Qu’est-ce que gouverner ? (1)

Publié Par Aurelien Biteau, le dans Histoire, Philosophie

Par Aurélien Biteau.

En tant que libéraux, nous nous sommes chacun demandés à un moment ou l’autre, dans nos cheminements intellectuels particuliers, qu’est-ce que bien gouverner. Je ne crois pas me tromper lourdement si je dis que pour nombre d’entre nous, cette question fut à l’origine d’une curiosité qui nous a poussé à interroger profondément nos convictions en prenant le problème politique à sa racine. Et si, au lieu d’accepter ou refuser telles lois proposées quotidiennement, dans le brouhaha de la vie politique, pour ou contre l’immigration, la baisse des charges, la hausse de l’impôt X ou la baisse de la taxe Y sous condition Z, et si au lieu de tout ça on réfléchissait en amont sur ce que pouvait être un bon gouvernement afin d’y voir plus clair ?

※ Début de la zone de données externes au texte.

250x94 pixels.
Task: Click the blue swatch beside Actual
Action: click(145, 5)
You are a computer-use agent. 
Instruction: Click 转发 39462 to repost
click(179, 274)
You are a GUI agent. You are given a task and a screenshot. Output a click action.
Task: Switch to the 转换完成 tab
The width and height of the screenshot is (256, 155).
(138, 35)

Pourquoi se poser la question ?

En ce qui me concerne, c’est cette interrogation soudaine qui me motiva à découvrir plus en profondeur les philosophes libéraux. Car ceux-ci ont abondamment traité la question. Et pour la plupart d’entre eux, le bon gouvernement est celui qui assure les fonctions légitimes de l’État afin de garantir la liberté et permettre à tous de bénéficier de ses fruits.

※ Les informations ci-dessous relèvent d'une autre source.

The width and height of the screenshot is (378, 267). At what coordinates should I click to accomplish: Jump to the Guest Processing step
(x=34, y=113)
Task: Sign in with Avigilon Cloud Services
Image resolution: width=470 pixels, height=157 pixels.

Pour autant, il nous faut reconnaître que la question « qu’est-ce que bien gouverner ? » ne peut être première, malgré sa forte amplitude. Un peu cachée derrière elle se trouve une question un peu plus discrète, beaucoup moins prise au sérieux, et pourtant si capitale ! Et en effet, pour bien gouverner, il faut d’abord gouverner. Que l’on gouverne bien ou que l’on gouverne mal, on gouverne toujours. Or qu’est-ce que gouverner ?

La question pourrait paraître dérisoire mais c’est précisément son caractère désuet qui la rend si intéressante. Pris dans nos débats contemporains, dans les querelles quotidiennes des politiciens, ou bien nos luttes idéologiques contre les adversaires que nous nous sommes désignés (les socialistes, les communistes, etc.), nous sommes pressés de proposer à notre monde le meilleur gouvernement qui soit (du moins les principes qui le fonderaient). En un sens, c’est déjà une réflexion salutaire et un bon recul. Mais il faut faire un pas en arrière encore, et questionner le fait même de gouverner, ne serait-ce que par curiosité. C’est l’objet de cet article en trois parties.

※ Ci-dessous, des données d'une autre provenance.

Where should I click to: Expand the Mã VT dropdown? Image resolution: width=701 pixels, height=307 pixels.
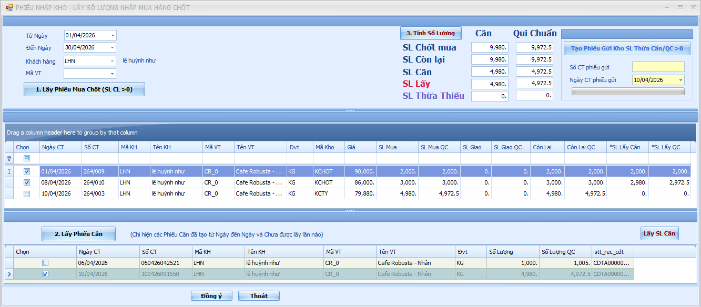coord(113,74)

Questionner le fait de gouverner en lui-même, ce n’est pas, à l’instar de ce que peuvent faire les études de sciences politiques, prendre la place de celui qui gouverne et s’interroger sur ses actions possibles. Il ne s’agit pas de savoir comment gouverner. Il ne s’agit pas plus de savoir pourquoi gouverner, tant que nous n’avons pas exploré plus en avant ce que nous pouvons savoir de gouverner en soi.

Quid des libertariens ?

Avant d’entrer dans le cœur du sujet, je voudrais évincer rapidement une première objection possible : on pourrait dire que les libéraux, effectivement, ont la tête dans le guidon en recherchant le bon gouvernement et perdent de vue le gouvernement lui-même, mais pourrait-on en dire autant des libertariens ? Puisque pour les anarcho-capitalistes en particulier, l’État n’a aucune légitimité et que son action est toujours néfaste et à la liberté, et à l’intérêt public, ne peut-on pas affirmer que les libertariens ont assez pensé la notion de « gouverner » au point de la rejeter ? Les choses ne sont pas aussi simples : État et gouvernement semblent d’une part se distinguer en de très nombreux points même dans les théories fondatrices du mouvement libertarien, comme le prouve Molinari qui n’a jamais été contre le gouvernement ; et d’autre part, il me semble, et j’essaierai de le prouver dans cet article, qu’il y a une méconnaissance assez forte de ce que peut être « gouverner » chez les libertariens alors que leur analyse de l’État est autrement plus productive.

Mais commençons par le début. Ouvrons les dictionnaires.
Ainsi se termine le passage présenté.